Les traces qu'on laisse

Quand je cueille, j’essaye de faire en sorte que ma cueillette ne se remarque pas dans le paysage. En prenant un peu de recul, je ne dois pas voir une zone où toutes les plantes ont été coupées, où tout le sol a été remué. Mais en regardant de plus près, je peux voir les traces de mon passage. En regardant de plus près, je peux voir les traces du passage de ceux qui m’ont précédé : les fourmis ont grignoté cette prune, une araignée a pliée cette feuille pour s’en faire un abri, là des sangliers ont cherché des racines et des champignons, ici où les herbes sont écrasées j’ai passé une nuit à la belle étoile. Il y a dans ces activités l’appropriation momentanée d’un territoire pour l’habiter, pour y vivre quelques instants. Que ce soit moi ou un autre, ces traces qu’on laisse ne sont que de courte durée. Bien vite, les herbes, les champignons, les fruits, repousseront ou se décomposeront.

 

Les machines ou l’humain zélé peuvent laisser des traces qui ne sont pas à l’échelle du comportement des êtres vivants utilisant seulement un territoire pour vivre. On entre dans le domaine de l’exploitation. Ces traces-là seront trop souvent visibles des années, des dizaines d’années et même davantage. Une lourde machine en forêt laisse une ornière indélébile, un abatage massif d’arbres détruit la faune et la flore, une route bitumée coupe un écosystème en deux, une cueillette intensive empêche les récoltes futures.

 

Une première raison pour diminuer les traces qu’on laisse est toute trouvée : pour préserver les écosystèmes. Ce faisant, on se laisse aussi la possibilité d’y vivre dans le présent ou dans le futur, l’espace d’un instant au moins.

 

Une autre raison est la préservation du beau, de l’esthétique de la nature et de sa complexité en ce qu’elle émerveille. C’est une raison plus émotionnelle, plus perceptible souvent. C’est sur cette raison que s’appuient les luttes les plus anciennes et les plus propices à être défendues et partagées par un grand nombre de personnes.

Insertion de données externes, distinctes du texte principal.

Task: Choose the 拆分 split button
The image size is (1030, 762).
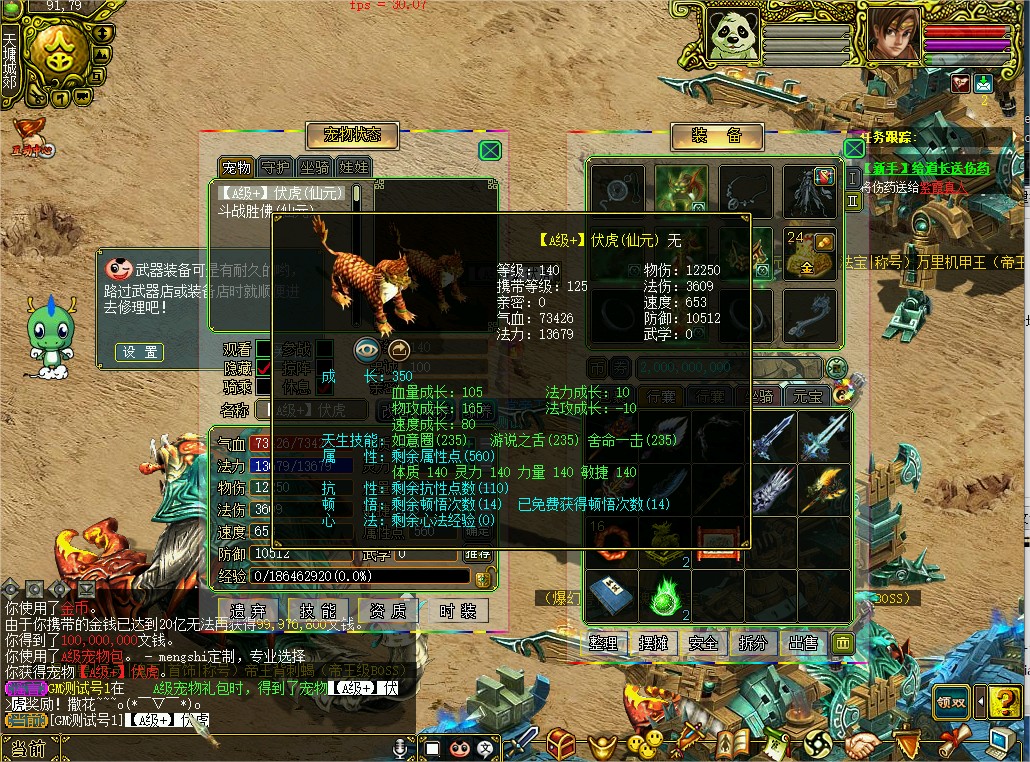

On peut voir quelques débuts historiques des mouvements de préservation des écosystèmes pour cette raison esthétique au 19ème siècle (avant cela il y avait peu de territoires dénaturés) : on peut citer le mouvement des peintres de Barbizon en France, celui de la Lebensreform en Allemagne, ou encore les idées développées par Thoreau aux Etats-Unis.

 

Préserver l’esthétique n’est pas une vaine idée pour préserver les écosystèmes car c’est bien souvent dans la complexité des vivants entremêlés dans le temps et l’espace et dans la pureté de l’air et de l’eau que réside le beau.  

 

On pourra arguer que l’esthétique est dépendante de chacun et que certains peuvent apprécier la vue d’une terre nue dans un champ ou la monotonie d’un trottoir bitumé. Mais où vont donc se promener et se reposer ces personnes-là, sur l’asphalte fraîchement posé ou dans des lieux plus sauvages ? Peu importe la définition de la nature et de ce qui est beau, il semble que ces deux notions soient liées (sans être dépendante l’une de l’autre) pour l’humain de manière innée. J’ajouterai que la diversité des perceptions esthétiques crée une diversité des gestions paysagères et donc des paysages et de la biodiversité.

 

La préservation du « beau » de la nature sous-tend finalement la préservation des êtres vivants qui l’utilisent dont, à un moment ou un autre, vous-même.